*What needs to be done*.
All lines from the one containing "Screen dimensions: 334x886" through the end of the data below are to be repeated exactly, with pictures left out.

*Data to examine*.
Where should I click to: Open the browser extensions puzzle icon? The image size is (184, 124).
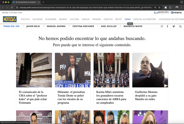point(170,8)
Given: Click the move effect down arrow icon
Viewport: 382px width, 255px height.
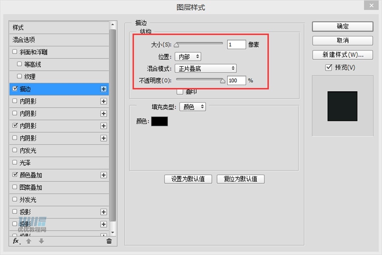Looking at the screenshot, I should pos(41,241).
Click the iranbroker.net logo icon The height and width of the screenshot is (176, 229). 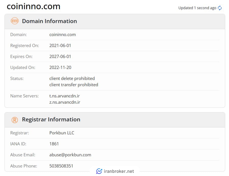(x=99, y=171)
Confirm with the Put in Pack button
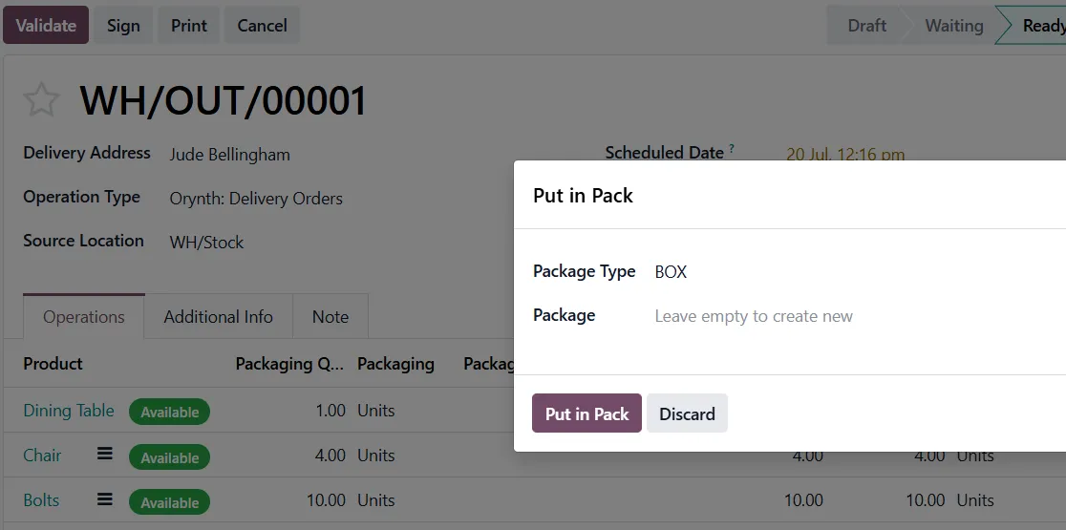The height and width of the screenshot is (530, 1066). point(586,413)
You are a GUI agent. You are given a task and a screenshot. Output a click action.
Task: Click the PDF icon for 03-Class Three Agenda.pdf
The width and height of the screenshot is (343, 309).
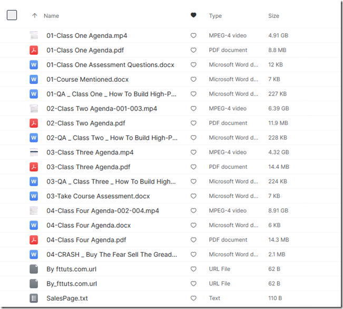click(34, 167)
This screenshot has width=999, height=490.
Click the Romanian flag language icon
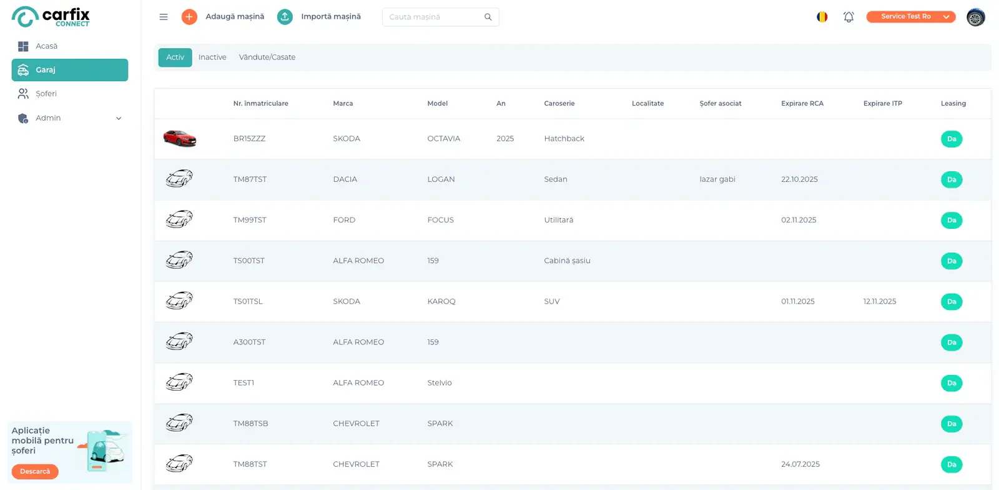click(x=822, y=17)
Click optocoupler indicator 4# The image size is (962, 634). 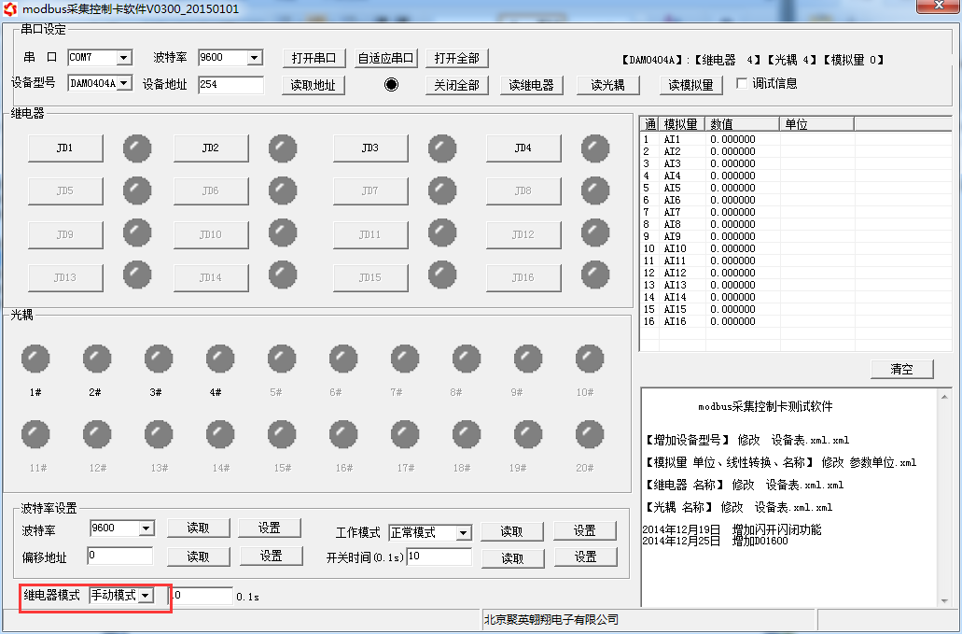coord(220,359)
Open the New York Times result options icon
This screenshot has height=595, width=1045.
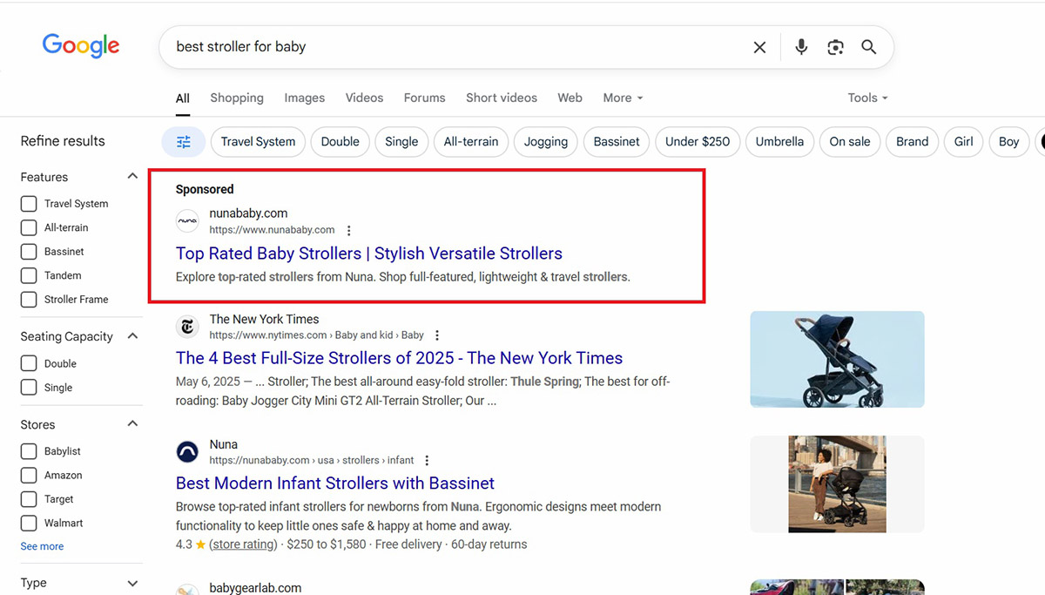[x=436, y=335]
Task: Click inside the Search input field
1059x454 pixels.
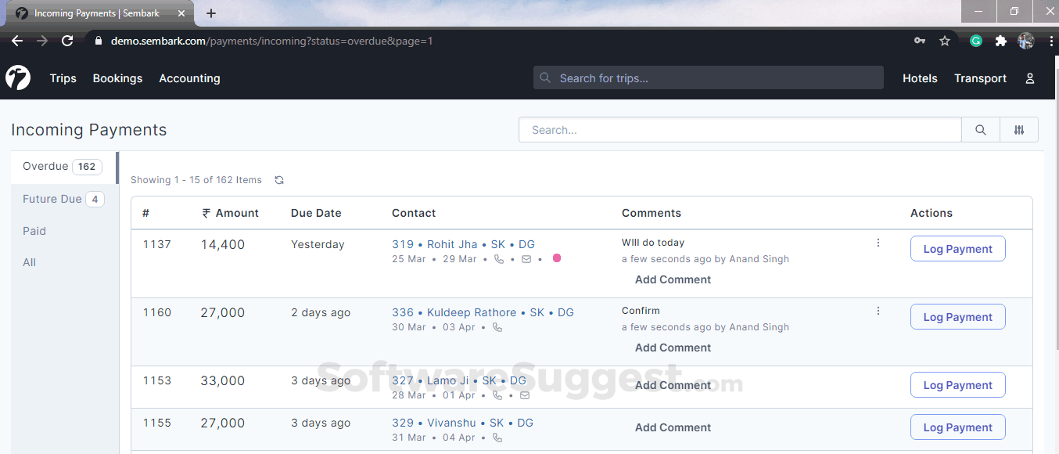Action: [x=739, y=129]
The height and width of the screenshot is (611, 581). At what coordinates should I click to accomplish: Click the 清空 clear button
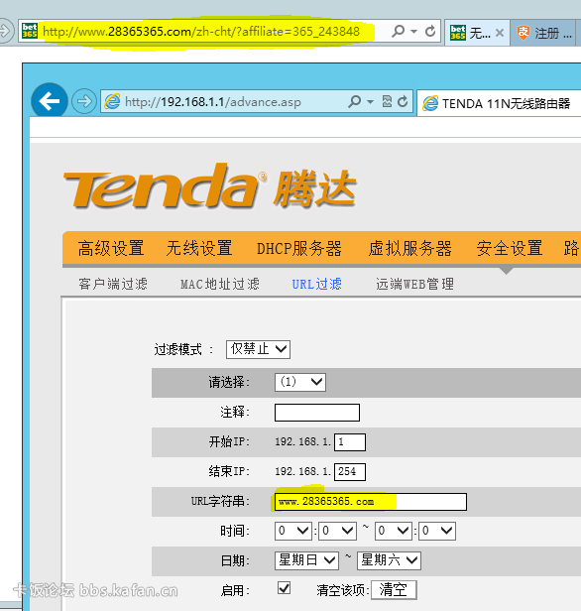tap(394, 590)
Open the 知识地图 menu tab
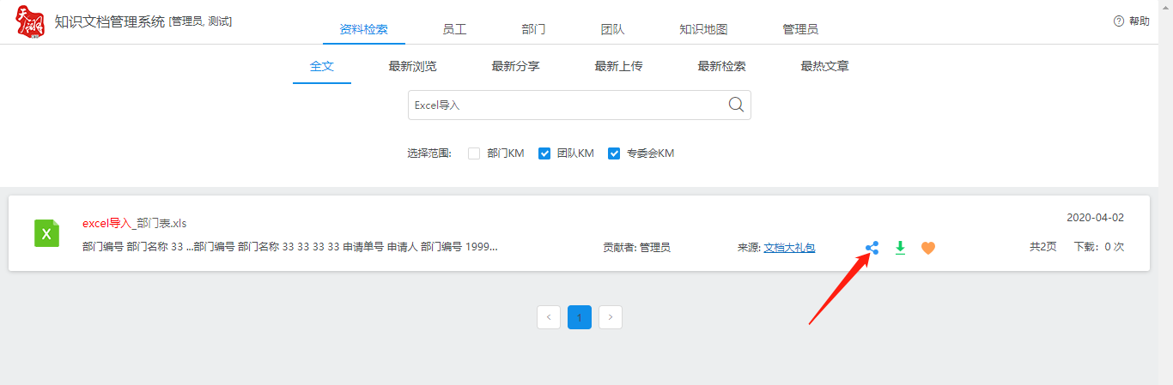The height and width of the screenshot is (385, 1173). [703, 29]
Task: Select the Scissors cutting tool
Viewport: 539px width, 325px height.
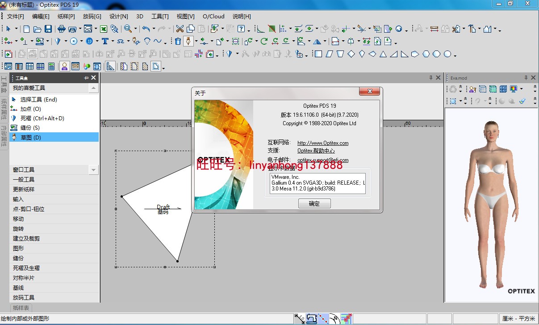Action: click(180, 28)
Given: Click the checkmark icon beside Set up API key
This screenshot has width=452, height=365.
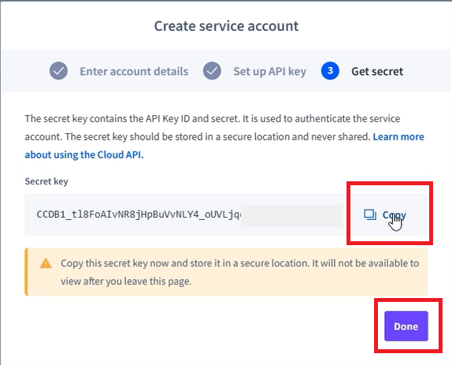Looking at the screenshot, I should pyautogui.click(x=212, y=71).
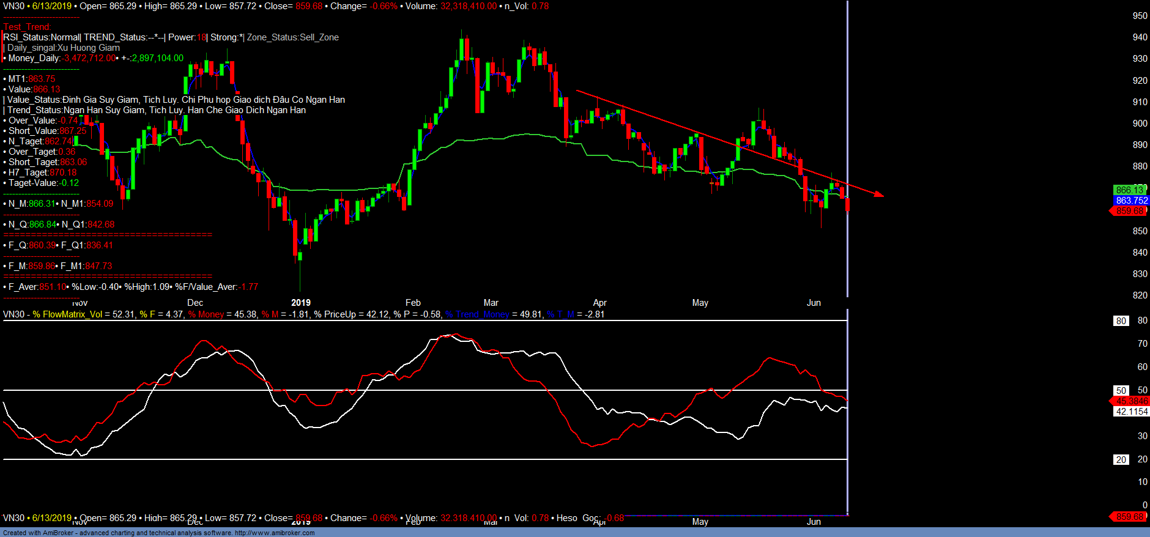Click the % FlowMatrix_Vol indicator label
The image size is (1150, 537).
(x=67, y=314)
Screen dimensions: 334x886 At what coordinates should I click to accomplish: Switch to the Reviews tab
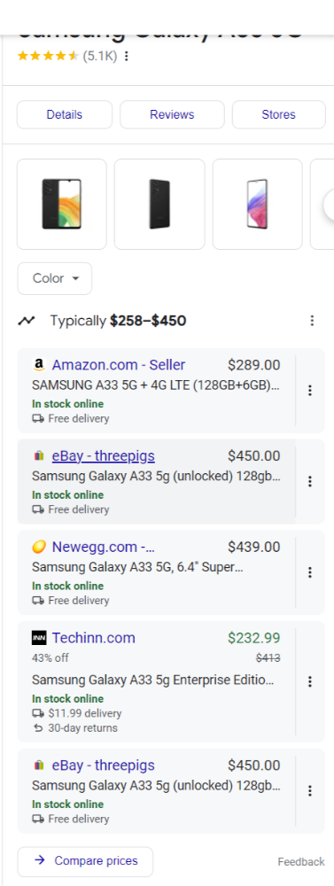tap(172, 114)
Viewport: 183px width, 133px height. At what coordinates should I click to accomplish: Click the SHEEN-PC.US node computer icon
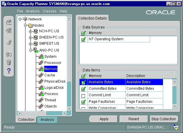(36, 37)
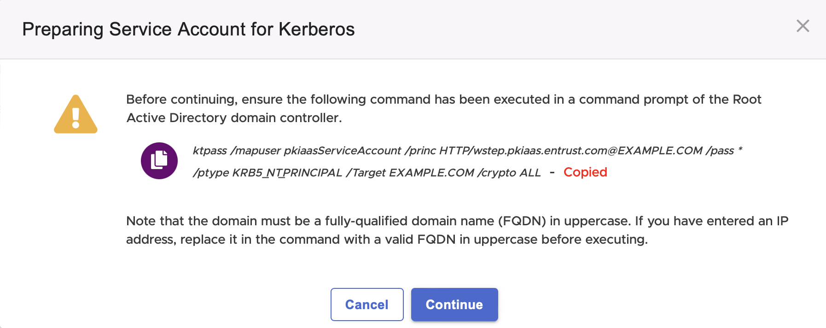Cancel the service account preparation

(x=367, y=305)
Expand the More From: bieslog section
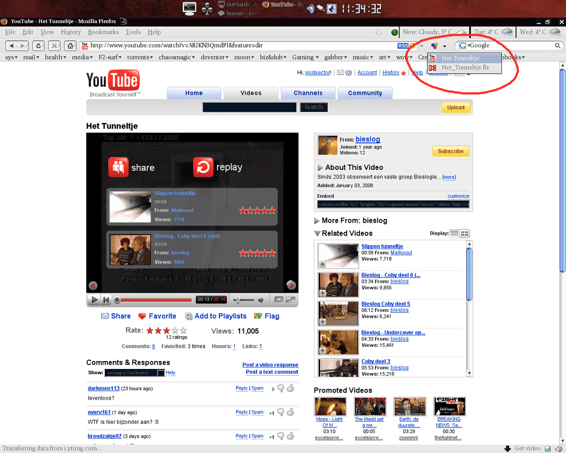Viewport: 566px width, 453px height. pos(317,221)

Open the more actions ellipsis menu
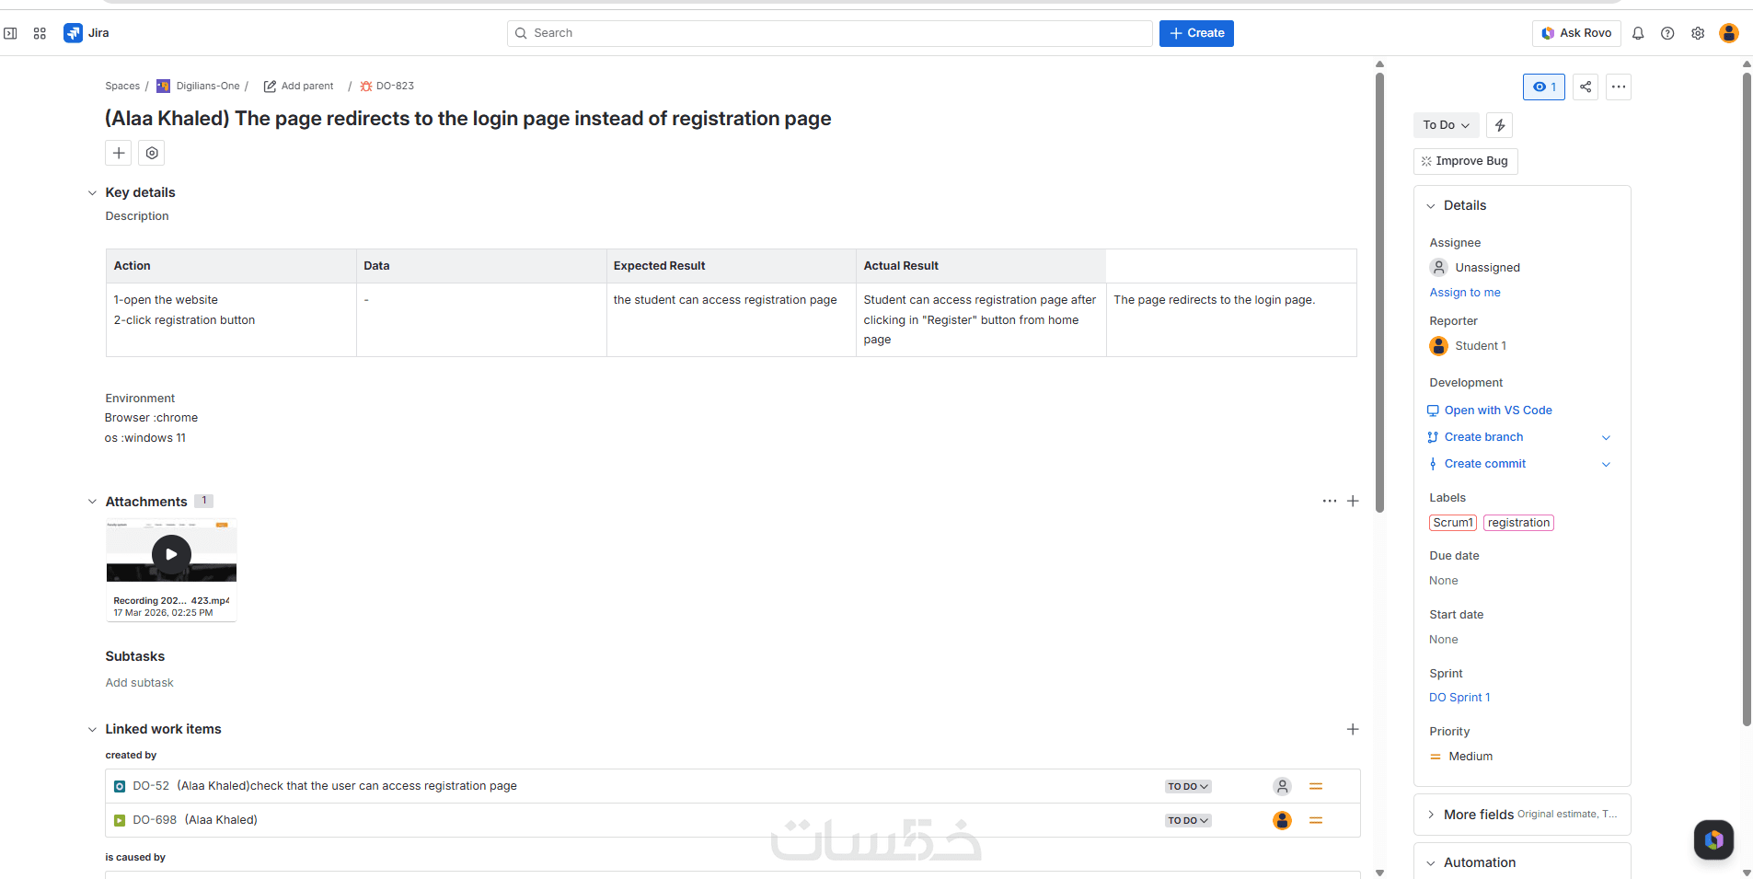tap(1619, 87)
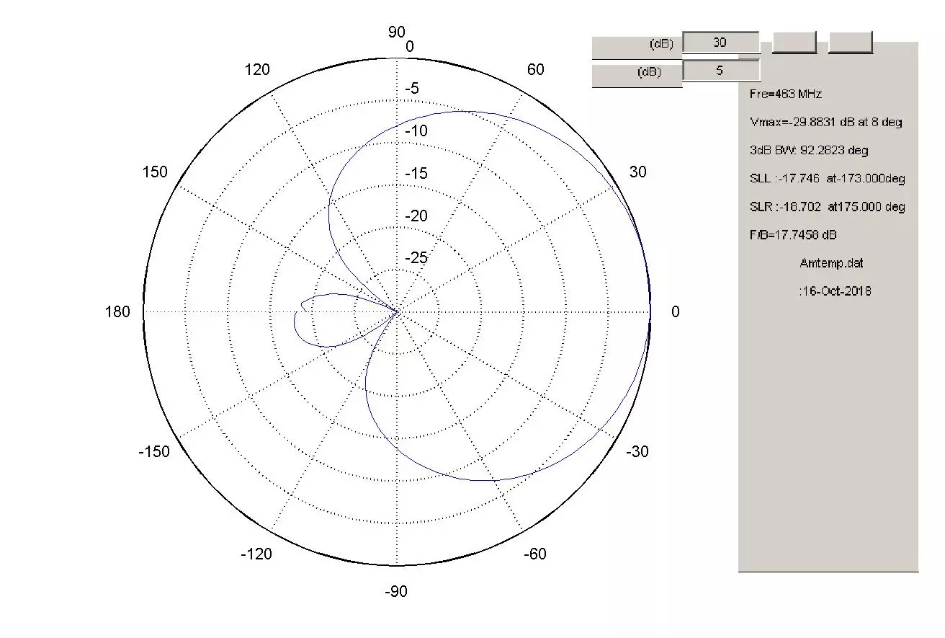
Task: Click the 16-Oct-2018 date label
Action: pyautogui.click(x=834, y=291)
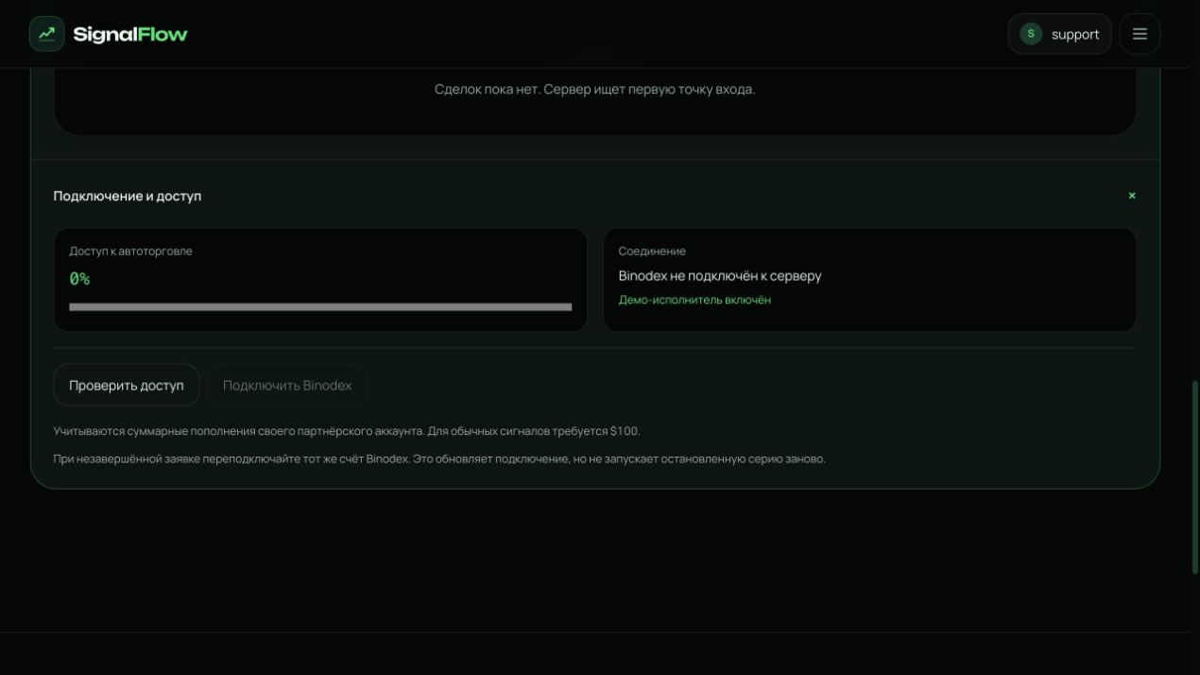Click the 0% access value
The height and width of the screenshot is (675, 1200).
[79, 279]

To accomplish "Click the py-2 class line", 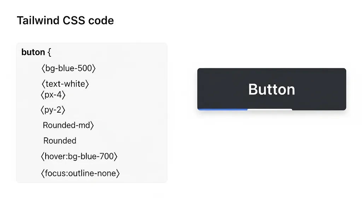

*Output for this exercise*.
Screen dimensions: 334x886 At what coordinates should I click to accomplish: Switch to the Reviews tab
tap(172, 114)
Viewport: 183px width, 133px height. At what coordinates should I click to accomplish: Click the SHEEN-PC.US node computer icon
(36, 37)
Cancel the service account preparation

(x=367, y=305)
Expand the More From: bieslog section
Viewport: 566px width, 453px height. pos(317,221)

Open the more actions ellipsis menu
tap(1619, 87)
Task: Click the 16-Oct-2018 date label
Action: pyautogui.click(x=834, y=291)
Click the 0% access value
The height and width of the screenshot is (675, 1200).
[79, 279]

To accomplish "Click the py-2 class line", 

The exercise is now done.